What Is IGA?
Identity Governance and Administration (IGA) — sometimes called Identity Governance — focuses on ensuring that access rights across an organization are appropriate, properly authorized, and regularly reviewed. While IAM handles day-to-day authentication and access, IGA provides the governance layer that answers: "Should this person have this access?"
Core IGA Capabilities
- Access Requests: Self-service portals where users request access with approval workflows
- Access Certification: Periodic campaigns where managers review and confirm (or revoke) their team's access
- Role Management: Define and manage roles that bundle permissions for job functions
- Lifecycle Management: Automate joiner/mover/leaver processes as employees change roles or leave
- Segregation of Duties (SoD): Prevent toxic combinations of access that enable fraud
- Policy Enforcement: Enforce organizational access policies automatically
- Audit and Reporting: Provide evidence of access governance for auditors
Why IGA Matters
- Compliance: SOX, HIPAA, PCI DSS, and SOC 2 all require evidence that access is appropriate and regularly reviewed
- Reduce risk: Excess privileges accumulate over time ("privilege creep") as employees change roles
- Efficiency: Automate manual access provisioning and certification processes
- Visibility: Understand who has access to what across all systems
IGA vs.

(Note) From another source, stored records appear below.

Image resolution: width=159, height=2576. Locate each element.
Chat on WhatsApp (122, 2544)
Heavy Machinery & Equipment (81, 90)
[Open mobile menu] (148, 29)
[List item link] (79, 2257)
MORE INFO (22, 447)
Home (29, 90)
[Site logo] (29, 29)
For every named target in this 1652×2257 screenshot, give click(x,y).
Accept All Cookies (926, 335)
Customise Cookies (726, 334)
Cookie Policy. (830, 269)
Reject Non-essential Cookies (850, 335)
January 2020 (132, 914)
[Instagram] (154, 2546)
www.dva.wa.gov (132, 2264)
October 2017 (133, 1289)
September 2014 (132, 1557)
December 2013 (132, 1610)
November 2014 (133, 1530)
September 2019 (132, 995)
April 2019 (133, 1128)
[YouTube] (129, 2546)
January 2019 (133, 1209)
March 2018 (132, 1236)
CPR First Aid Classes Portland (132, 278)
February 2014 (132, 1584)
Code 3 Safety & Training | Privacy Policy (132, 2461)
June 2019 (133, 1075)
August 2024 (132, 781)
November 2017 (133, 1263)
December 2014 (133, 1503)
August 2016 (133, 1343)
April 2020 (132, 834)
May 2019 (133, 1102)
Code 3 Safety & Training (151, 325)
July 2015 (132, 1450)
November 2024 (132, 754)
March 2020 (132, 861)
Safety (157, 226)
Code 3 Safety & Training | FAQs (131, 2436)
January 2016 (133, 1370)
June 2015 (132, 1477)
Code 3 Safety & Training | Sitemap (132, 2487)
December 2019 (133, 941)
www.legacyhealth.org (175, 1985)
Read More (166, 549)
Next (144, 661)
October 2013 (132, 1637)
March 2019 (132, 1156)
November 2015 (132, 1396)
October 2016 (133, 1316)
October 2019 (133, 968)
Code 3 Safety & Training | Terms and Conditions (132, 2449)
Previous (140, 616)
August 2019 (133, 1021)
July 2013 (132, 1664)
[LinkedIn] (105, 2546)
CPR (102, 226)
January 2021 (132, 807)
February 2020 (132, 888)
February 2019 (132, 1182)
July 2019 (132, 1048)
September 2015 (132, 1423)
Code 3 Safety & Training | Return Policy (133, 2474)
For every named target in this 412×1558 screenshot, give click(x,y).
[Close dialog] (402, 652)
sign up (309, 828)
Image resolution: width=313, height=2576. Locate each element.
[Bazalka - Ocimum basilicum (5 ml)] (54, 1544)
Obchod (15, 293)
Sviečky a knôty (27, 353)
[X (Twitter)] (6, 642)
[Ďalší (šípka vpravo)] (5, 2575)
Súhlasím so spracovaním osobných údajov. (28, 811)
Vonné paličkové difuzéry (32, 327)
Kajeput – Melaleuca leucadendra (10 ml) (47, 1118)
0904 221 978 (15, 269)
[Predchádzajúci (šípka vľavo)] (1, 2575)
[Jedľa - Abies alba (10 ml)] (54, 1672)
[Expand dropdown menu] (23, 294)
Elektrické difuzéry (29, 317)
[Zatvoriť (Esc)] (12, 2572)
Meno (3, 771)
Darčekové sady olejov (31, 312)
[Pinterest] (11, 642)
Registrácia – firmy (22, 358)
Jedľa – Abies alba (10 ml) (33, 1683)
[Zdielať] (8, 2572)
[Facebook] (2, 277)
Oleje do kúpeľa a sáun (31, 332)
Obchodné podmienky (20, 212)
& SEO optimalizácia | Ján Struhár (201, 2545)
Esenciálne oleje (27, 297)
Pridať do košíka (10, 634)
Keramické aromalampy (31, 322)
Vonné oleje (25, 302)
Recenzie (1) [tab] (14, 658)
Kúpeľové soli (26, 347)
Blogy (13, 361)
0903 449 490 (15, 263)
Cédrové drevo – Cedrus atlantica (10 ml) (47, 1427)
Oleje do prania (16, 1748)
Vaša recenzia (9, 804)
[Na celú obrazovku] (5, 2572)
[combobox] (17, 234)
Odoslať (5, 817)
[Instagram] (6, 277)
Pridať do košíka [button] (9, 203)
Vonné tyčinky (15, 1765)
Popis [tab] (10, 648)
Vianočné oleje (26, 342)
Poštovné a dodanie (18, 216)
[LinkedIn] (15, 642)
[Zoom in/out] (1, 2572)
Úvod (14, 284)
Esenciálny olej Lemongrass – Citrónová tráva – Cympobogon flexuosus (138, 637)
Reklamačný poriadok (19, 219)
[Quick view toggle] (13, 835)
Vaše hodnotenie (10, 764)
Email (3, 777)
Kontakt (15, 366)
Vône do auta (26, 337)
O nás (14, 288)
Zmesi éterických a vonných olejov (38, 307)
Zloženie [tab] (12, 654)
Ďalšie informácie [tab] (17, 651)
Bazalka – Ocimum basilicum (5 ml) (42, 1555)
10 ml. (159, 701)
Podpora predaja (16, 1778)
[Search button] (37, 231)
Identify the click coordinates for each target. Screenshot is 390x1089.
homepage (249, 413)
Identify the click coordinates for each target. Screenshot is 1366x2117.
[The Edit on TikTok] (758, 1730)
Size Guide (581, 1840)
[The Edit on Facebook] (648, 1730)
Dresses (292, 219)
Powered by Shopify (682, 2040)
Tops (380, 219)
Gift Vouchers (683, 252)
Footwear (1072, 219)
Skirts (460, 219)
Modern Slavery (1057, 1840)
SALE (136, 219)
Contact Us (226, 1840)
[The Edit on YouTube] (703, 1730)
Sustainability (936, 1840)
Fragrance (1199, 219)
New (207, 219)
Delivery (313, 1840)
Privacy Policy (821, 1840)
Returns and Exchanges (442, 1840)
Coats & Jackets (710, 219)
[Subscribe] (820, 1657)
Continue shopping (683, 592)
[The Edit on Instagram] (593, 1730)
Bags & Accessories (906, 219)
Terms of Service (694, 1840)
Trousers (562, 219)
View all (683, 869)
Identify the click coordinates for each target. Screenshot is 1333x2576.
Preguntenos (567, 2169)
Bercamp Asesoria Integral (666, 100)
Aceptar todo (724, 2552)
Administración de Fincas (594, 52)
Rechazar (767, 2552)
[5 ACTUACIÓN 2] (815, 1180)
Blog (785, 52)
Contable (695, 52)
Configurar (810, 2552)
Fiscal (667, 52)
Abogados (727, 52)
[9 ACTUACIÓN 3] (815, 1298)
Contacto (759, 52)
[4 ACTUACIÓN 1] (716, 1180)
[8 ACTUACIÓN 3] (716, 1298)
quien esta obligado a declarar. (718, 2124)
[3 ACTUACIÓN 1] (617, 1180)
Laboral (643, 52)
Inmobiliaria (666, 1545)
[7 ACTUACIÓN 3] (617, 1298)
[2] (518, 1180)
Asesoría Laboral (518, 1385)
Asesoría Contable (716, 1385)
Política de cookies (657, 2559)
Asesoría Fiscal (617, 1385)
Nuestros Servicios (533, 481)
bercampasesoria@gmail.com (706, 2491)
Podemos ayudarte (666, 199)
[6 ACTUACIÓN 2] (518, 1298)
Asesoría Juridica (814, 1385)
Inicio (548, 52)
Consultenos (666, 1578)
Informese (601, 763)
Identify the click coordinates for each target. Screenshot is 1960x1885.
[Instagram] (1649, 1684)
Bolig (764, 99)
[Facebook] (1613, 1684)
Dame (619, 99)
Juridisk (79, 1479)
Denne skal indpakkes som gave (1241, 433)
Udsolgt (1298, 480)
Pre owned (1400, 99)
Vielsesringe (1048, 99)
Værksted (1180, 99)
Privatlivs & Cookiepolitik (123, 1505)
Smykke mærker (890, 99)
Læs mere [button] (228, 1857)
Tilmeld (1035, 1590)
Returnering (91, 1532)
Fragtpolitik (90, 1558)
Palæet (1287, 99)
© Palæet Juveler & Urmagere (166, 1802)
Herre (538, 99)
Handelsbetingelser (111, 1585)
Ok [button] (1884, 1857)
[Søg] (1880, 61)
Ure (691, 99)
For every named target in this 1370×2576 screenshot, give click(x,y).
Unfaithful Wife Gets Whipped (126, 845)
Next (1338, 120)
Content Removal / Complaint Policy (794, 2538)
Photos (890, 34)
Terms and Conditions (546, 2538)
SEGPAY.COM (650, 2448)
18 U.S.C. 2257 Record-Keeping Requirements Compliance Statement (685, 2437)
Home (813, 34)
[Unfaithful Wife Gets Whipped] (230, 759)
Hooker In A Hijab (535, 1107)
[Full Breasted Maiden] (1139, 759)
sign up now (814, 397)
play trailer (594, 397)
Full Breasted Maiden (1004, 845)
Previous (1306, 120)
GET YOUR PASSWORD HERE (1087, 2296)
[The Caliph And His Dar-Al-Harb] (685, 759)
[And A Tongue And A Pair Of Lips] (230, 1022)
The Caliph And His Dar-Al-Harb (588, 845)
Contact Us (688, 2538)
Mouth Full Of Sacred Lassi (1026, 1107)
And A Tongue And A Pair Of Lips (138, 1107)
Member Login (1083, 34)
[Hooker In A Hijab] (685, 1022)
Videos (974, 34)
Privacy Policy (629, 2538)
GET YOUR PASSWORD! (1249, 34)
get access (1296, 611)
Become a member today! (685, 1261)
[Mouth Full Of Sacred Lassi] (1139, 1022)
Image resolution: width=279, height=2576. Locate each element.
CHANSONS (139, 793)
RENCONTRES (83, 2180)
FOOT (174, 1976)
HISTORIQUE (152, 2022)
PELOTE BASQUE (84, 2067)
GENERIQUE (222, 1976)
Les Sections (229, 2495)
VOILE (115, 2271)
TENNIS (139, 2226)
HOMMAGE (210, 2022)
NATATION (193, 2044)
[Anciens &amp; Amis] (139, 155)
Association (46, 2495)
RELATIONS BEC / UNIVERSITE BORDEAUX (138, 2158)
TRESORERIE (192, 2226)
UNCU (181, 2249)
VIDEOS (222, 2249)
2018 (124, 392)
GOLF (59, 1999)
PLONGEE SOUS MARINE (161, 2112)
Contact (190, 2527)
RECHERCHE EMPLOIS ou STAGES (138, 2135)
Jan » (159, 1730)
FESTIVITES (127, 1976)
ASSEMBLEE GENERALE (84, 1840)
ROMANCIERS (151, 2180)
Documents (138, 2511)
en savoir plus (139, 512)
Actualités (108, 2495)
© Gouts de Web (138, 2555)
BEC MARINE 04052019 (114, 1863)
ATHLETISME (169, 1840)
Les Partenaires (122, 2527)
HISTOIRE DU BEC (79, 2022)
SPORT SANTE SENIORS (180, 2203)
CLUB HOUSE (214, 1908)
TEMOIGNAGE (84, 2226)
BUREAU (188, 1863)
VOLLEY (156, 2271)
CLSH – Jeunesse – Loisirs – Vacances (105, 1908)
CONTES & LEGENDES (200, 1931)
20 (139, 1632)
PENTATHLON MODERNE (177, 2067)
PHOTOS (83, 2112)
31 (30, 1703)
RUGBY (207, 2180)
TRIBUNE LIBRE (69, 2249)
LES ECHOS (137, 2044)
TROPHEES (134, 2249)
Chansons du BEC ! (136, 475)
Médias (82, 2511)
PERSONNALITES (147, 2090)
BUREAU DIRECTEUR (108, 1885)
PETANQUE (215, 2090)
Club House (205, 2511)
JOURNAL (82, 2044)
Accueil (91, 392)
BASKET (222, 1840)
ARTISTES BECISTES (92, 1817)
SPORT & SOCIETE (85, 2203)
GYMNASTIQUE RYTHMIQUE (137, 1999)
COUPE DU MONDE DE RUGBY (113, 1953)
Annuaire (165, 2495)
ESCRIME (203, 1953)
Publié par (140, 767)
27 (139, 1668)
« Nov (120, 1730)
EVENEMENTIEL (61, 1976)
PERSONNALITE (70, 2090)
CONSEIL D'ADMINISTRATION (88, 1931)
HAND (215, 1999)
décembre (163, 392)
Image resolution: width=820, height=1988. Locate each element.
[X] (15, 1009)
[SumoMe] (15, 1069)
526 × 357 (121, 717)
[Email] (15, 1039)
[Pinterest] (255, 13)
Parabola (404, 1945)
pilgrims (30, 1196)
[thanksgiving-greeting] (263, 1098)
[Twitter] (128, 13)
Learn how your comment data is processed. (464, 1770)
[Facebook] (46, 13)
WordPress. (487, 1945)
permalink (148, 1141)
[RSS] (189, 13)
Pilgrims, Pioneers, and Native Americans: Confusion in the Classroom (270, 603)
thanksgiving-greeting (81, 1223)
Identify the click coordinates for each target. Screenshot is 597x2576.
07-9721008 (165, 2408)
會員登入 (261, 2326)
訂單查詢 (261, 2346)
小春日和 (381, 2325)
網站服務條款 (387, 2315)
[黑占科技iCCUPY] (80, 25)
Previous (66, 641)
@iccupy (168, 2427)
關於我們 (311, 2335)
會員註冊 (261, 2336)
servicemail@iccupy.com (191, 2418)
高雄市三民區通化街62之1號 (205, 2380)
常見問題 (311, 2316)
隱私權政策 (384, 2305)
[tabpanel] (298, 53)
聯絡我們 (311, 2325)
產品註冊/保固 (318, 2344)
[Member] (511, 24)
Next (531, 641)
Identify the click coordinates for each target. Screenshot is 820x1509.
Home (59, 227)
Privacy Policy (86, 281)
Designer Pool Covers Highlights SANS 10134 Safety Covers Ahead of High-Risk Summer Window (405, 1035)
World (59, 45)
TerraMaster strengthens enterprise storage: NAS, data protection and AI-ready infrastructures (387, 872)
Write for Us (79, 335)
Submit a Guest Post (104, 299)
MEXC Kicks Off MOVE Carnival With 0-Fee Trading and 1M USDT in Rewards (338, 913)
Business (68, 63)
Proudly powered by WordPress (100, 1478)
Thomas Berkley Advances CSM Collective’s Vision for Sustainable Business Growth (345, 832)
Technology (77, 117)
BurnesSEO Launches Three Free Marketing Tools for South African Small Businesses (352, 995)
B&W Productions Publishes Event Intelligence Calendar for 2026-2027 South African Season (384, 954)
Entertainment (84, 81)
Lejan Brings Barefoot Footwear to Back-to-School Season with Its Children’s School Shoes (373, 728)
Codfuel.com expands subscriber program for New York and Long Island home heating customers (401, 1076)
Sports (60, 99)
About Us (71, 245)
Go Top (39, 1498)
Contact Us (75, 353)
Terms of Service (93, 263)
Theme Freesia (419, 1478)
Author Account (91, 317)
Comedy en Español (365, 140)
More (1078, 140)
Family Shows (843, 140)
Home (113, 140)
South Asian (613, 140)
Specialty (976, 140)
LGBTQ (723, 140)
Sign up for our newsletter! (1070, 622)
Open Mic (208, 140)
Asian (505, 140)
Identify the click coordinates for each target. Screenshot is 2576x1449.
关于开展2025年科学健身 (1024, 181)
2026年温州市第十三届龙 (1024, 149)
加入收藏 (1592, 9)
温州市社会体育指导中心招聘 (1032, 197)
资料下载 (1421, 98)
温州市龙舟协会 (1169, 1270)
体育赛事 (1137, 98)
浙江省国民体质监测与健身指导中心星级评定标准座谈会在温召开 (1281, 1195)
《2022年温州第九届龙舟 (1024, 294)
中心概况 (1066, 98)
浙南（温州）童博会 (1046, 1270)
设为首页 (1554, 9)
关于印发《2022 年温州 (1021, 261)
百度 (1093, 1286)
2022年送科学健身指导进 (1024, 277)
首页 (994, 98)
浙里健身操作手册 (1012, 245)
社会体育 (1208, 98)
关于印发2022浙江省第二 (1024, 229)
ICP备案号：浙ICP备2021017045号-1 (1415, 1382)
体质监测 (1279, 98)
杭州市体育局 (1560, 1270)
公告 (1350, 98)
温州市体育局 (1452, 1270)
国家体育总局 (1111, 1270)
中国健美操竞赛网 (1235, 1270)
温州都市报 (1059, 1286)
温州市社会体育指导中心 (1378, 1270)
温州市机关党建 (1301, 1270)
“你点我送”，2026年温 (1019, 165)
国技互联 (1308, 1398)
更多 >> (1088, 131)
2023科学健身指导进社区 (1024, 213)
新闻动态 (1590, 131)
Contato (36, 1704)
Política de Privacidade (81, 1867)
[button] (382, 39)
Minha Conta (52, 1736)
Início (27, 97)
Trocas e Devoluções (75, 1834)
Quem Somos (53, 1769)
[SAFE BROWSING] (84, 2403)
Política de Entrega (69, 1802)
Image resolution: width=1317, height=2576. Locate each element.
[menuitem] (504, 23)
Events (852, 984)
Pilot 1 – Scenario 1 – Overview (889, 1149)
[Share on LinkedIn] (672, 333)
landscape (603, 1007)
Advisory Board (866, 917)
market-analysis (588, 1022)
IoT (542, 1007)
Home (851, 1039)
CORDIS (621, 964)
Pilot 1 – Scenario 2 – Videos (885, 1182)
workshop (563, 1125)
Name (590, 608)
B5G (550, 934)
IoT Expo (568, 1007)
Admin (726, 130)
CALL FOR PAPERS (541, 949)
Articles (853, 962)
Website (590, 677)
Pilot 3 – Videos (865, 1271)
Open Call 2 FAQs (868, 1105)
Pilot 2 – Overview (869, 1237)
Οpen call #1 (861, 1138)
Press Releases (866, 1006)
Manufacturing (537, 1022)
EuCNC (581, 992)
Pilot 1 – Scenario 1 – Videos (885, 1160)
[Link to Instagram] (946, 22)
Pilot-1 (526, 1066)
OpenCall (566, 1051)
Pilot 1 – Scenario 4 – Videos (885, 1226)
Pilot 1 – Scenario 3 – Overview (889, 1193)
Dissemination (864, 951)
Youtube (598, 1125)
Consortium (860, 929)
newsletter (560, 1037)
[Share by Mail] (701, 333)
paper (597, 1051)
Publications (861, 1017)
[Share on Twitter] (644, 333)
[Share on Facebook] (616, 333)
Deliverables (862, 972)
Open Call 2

IAM vs. PAM
| Discipline | Question | Focus | |---|---|---| | IAM | Can you authenticate? | Login, SSO, MFA | | IGA | Should you have this access? | Governance, certification, lifecycle | | PAM | Is your privileged access controlled? | Admin access, vaulting, sessions |
Leading IGA Vendors
Major IGA vendors include SailPoint, One Identity, Saviynt, Microsoft Entra ID Governance, Omada, and CyberArk (through its acquisition of Idaptive).